Two separate preview clips from “HARDtalk” are available for watching by following the links below:

* Bruce on how the UK government needs to be “courageous” in offering tax breaks for entrepreneurs (video)
* Bruce on how he, despite having spent over 30 years playing at sell-out tours, avoids listening to music and prefers speech radio (video)

When asked what he listens to when he is not busy performing and recording with IRON MAIDEN, Dickinson said, “I watch speech and documentaries and things like that. Music, I try to avoid listening to music unless I really, really, really consciously want to listen to music. I’ve been listening to music all the time. I prefer to either think it up or create it or do it on a piano or something. Every now and again you hear something and you sort of go, ‘Hmmmm… That was nice.
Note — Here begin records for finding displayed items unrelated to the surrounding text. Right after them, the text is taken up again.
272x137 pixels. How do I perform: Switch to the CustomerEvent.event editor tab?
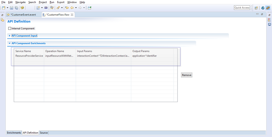[x=23, y=15]
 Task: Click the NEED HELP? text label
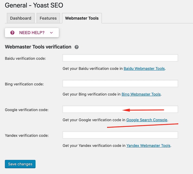tap(32, 33)
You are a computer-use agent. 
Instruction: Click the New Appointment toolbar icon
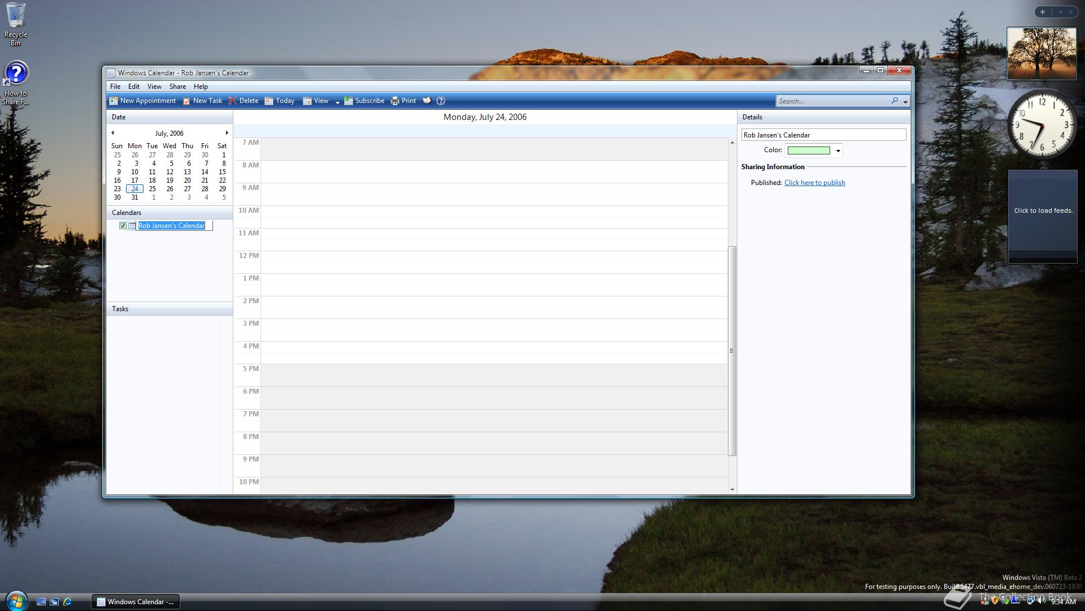point(114,101)
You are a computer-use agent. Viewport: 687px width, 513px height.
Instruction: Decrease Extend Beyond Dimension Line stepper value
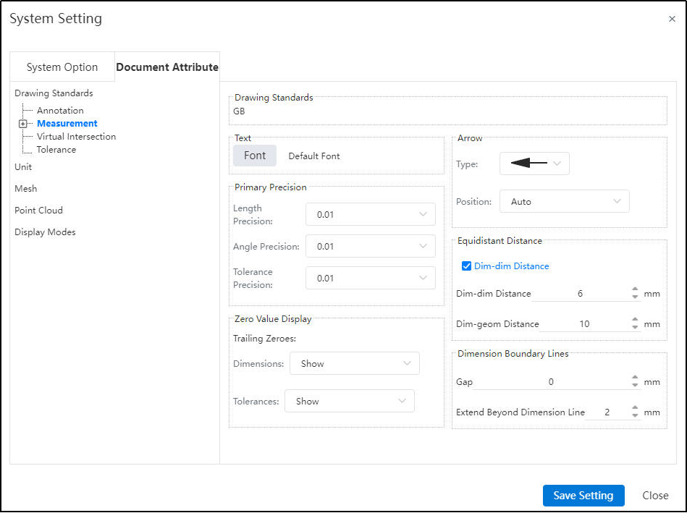pos(635,416)
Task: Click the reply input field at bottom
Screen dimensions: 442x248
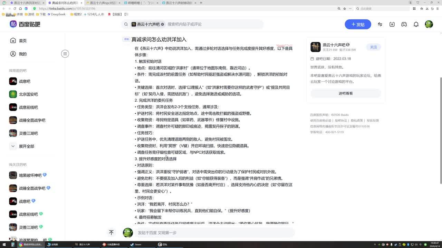Action: [214, 233]
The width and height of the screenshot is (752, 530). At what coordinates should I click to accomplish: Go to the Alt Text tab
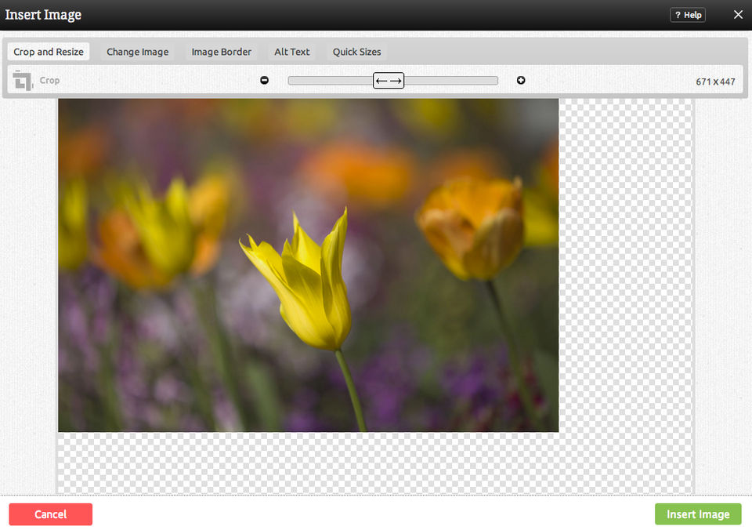(x=292, y=52)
Who’s that?’ So I have to ask my kids. ‘By the way, who’s that?'”

On the topic of whether he has ever felt that IRON MAIDEN should update its formula and mature its image, Dickinson said, “Mature our image? Why? Inside this 53-year-old exterior — 54 in August — is a 17-year-old. Actually, probably mental age, probably slightly younger. But that’s the core of why you do this thing. When you’re a kid and you experience something that makes you feel, ‘Wow, walking on air.’ The first song you write, the first experiences, you have to ringfence those and guard them against what I can describe as the cynicism of the world, because the world eats into people and destroys those hopes and those dreams and things like that. And it’s those things that people call childish, those are the things, actually, that motivate us and that keeps our creativity precious; that’s what’s inside people, and they lose it at their peril. I’ve seen people that have lost it, and it’s really sad. So when I say I listen to [talk radio channel] Radio 4, it’s not because I hate the Western world of music, it’s just because I’ve got the confidence that I’ve got this little thing inside me, and if I see something and spot something and go, ‘That’s brilliant. I love that,’ I know it’s real.”

You can watch the full interview on BBC World News on Monday, May 28 at 03:30, 08:30, 15:30 and 20:30 GMT and on the BBC News Channel on Monday, May 28 at 00:30 BST and on Tuesday, May 29 at 04:30 BST.

Cardiff Aviation will maintain airliners and other large aircraft for major and independent airlines. It will also have facilities to complete the full range of ancillary aircraft maintenance and training activities and has the expertise and approvals to certify aircraft from many jurisdictions, including the USA.